Leverage. The Adviser's investment program may utilize leverage, which involves the borrowing of funds
from brokerage firms, banks, and other institutions, in order to increase the amount of capital available
for marketable securities investments.
Mid-Cap and Small-Cap Companies. The Adviser may invest in the securities of mid-cap and small-cap
companies.
Short Selling. The Adviser may engage in short selling strategies. In a short sale transaction, the Adviser
sells a security it does not own in anticipation that the market price of that security will decline. The
Adviser makes short sales (i) as a form of hedging to offset potential declines in long positions in similar
securities, (ii) in order to maintain flexibility, and (iii) for profit.
Arbitrage Transactions. The Adviser engages in one or more types of arbitrage transactions. Arbitrage
attempts to take advantage of perceived price discrepancies of identical or similar financial instruments
on different markets or in other forms. The Adviser engages in the following types of arbitrage: event-
driven arbitrage, merger arbitrage, and capital structure arbitrage.
Option Trading. The Adviser engages in various option trading investment programs. Options are
investments whose ultimate value is determined from the value of the underlying investment. The Adviser
engages or may engage in the following types of option trading: buying calls and puts, covered calls.
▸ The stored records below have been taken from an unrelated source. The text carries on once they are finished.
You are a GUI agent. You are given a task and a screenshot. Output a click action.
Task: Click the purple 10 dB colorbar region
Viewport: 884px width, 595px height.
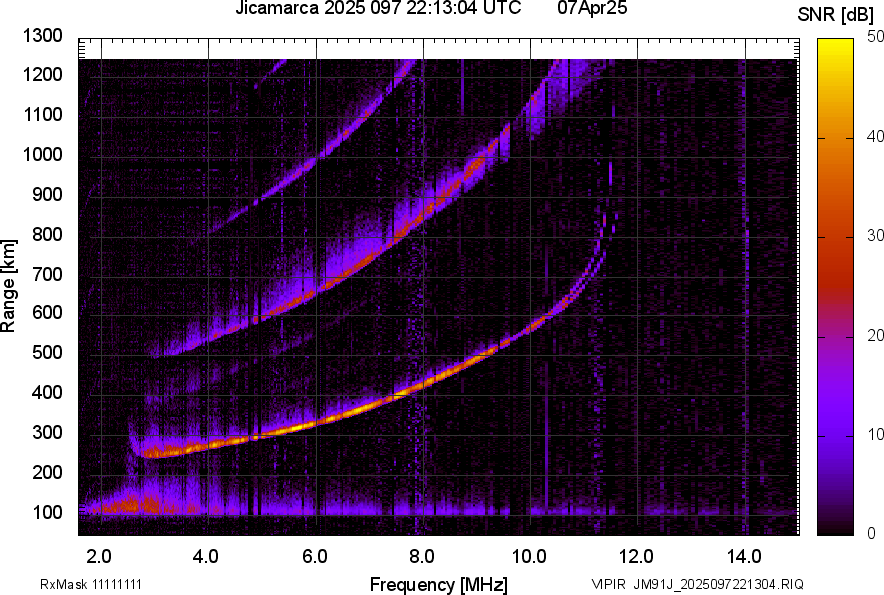point(835,435)
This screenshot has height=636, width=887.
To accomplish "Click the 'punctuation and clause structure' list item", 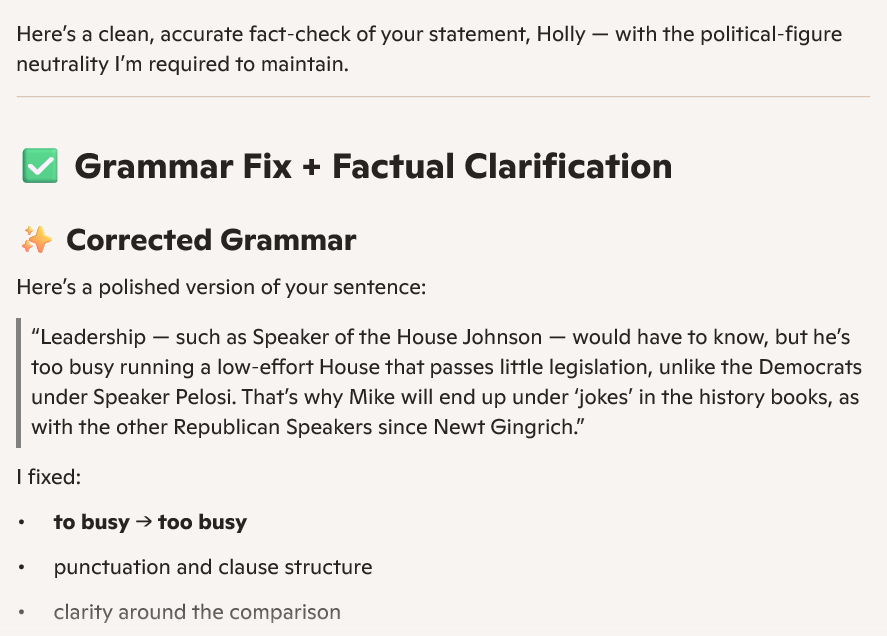I will pyautogui.click(x=213, y=568).
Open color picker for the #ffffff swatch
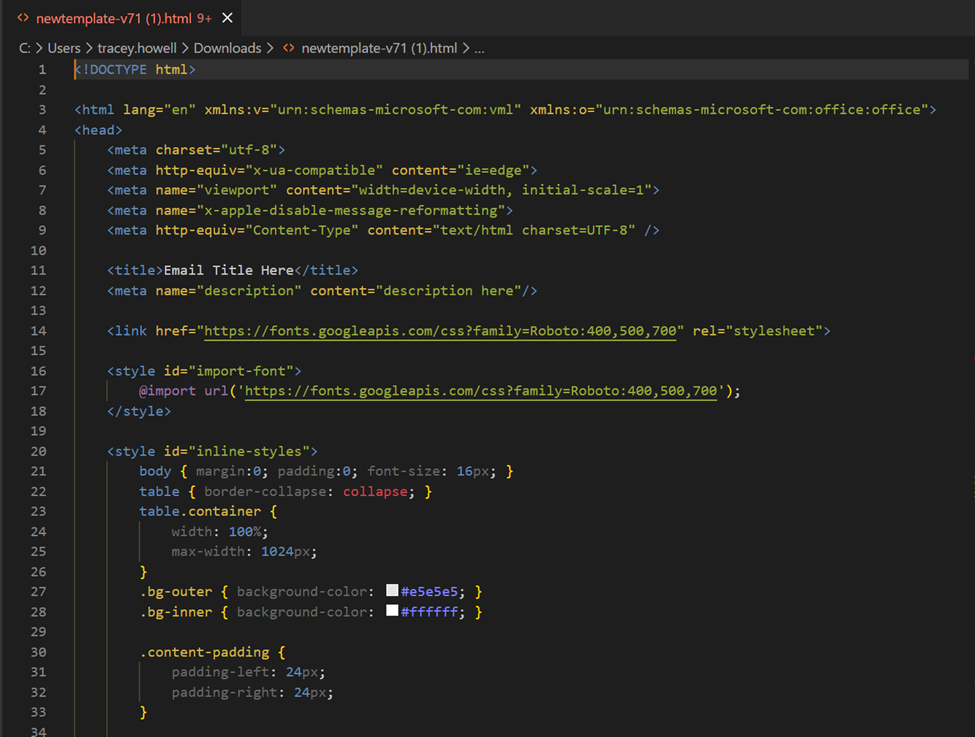This screenshot has width=975, height=737. click(392, 611)
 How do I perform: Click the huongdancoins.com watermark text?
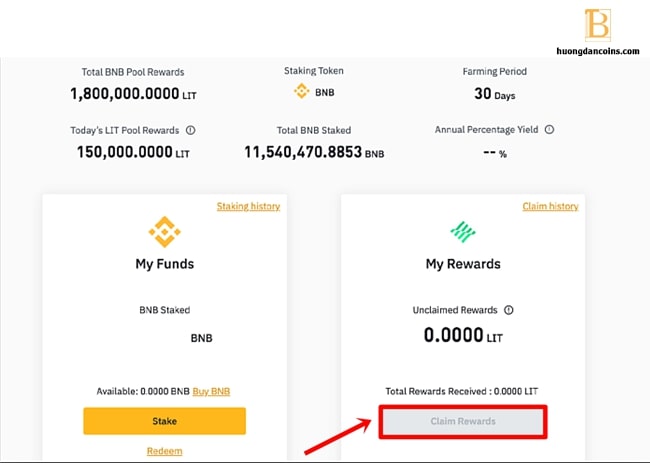click(597, 51)
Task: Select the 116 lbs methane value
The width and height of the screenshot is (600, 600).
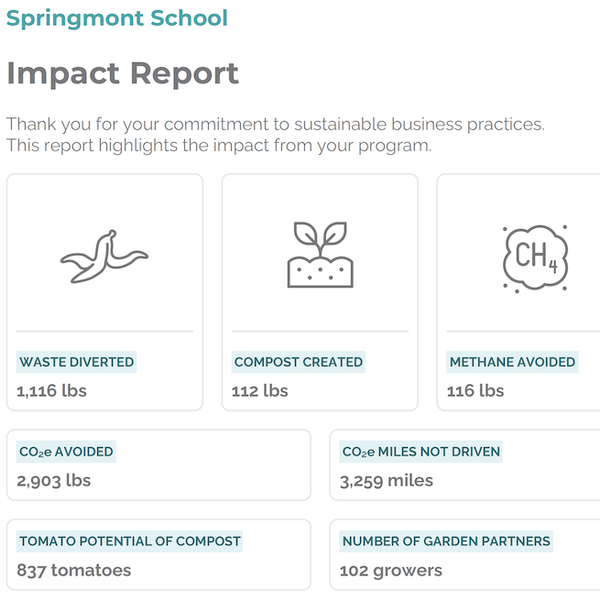Action: click(475, 391)
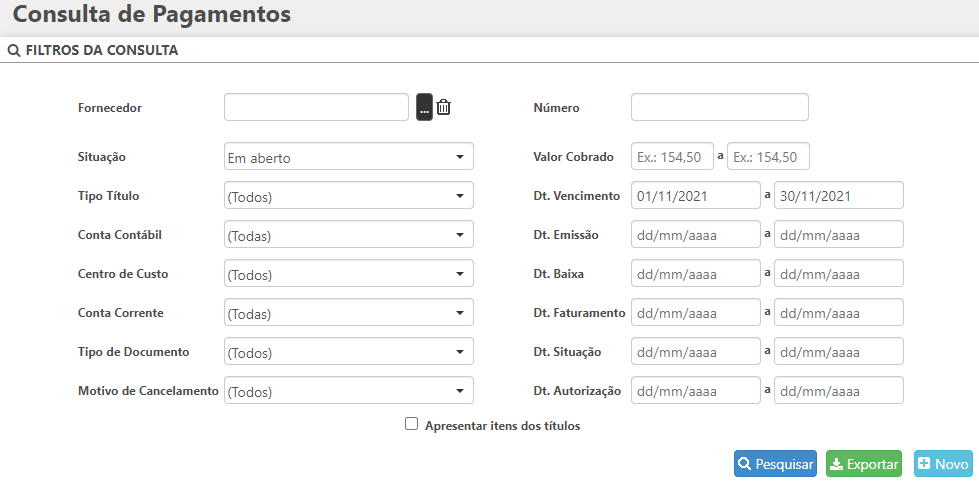
Task: Expand the Tipo de Documento dropdown
Action: (x=348, y=352)
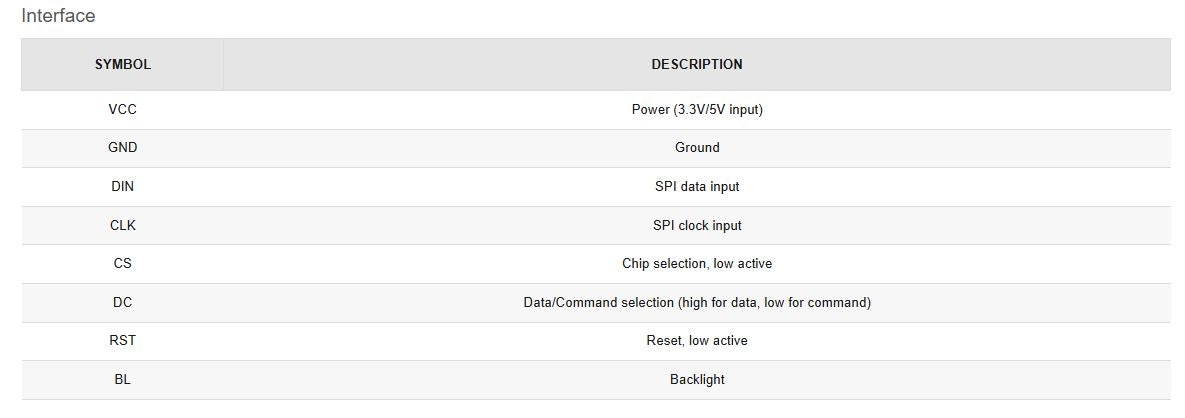Click the SPI clock input description
The image size is (1185, 418).
[x=697, y=225]
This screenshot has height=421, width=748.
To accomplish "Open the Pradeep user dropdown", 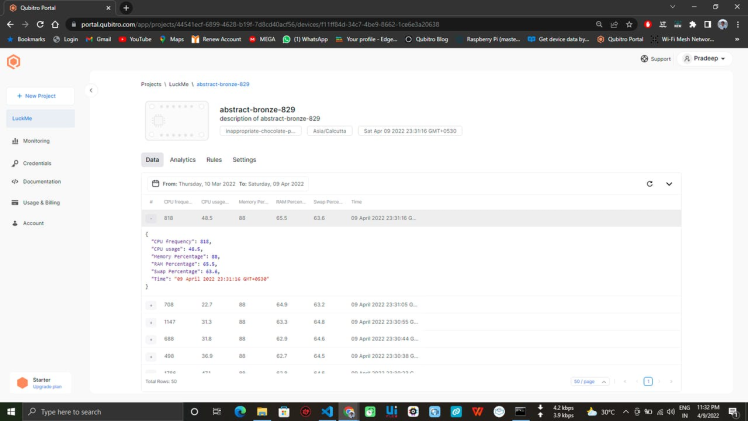I will pos(707,59).
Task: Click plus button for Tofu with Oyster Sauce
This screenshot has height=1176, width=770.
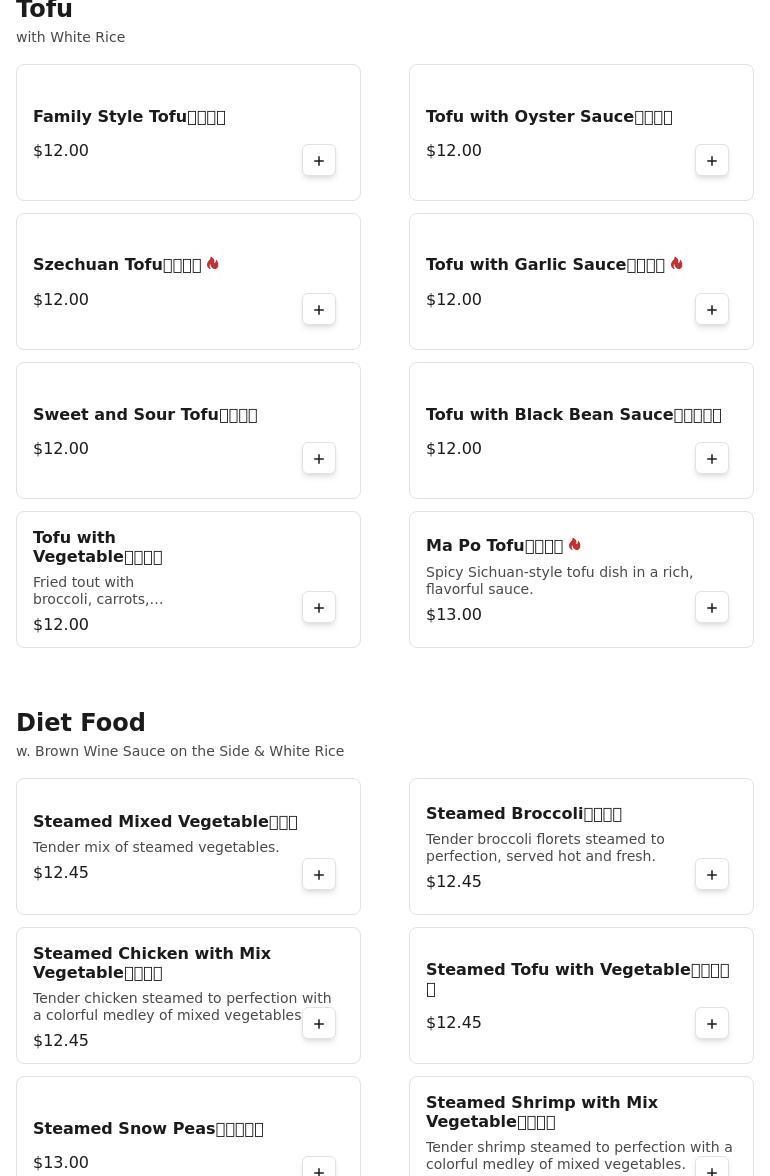Action: coord(712,161)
These methods, strategies, programs and investments involve risk of loss to clients, and clients must be prepared
to bear the loss of their entire contribution or investment. The following summary identifies the material risks
related to the Adviser’s significant investment strategies and should be carefully evaluated before making an
investment with the Adviser. However, the following does not intend to identify all possible risks of an investment
with the Adviser or provide a full description of the identified risks.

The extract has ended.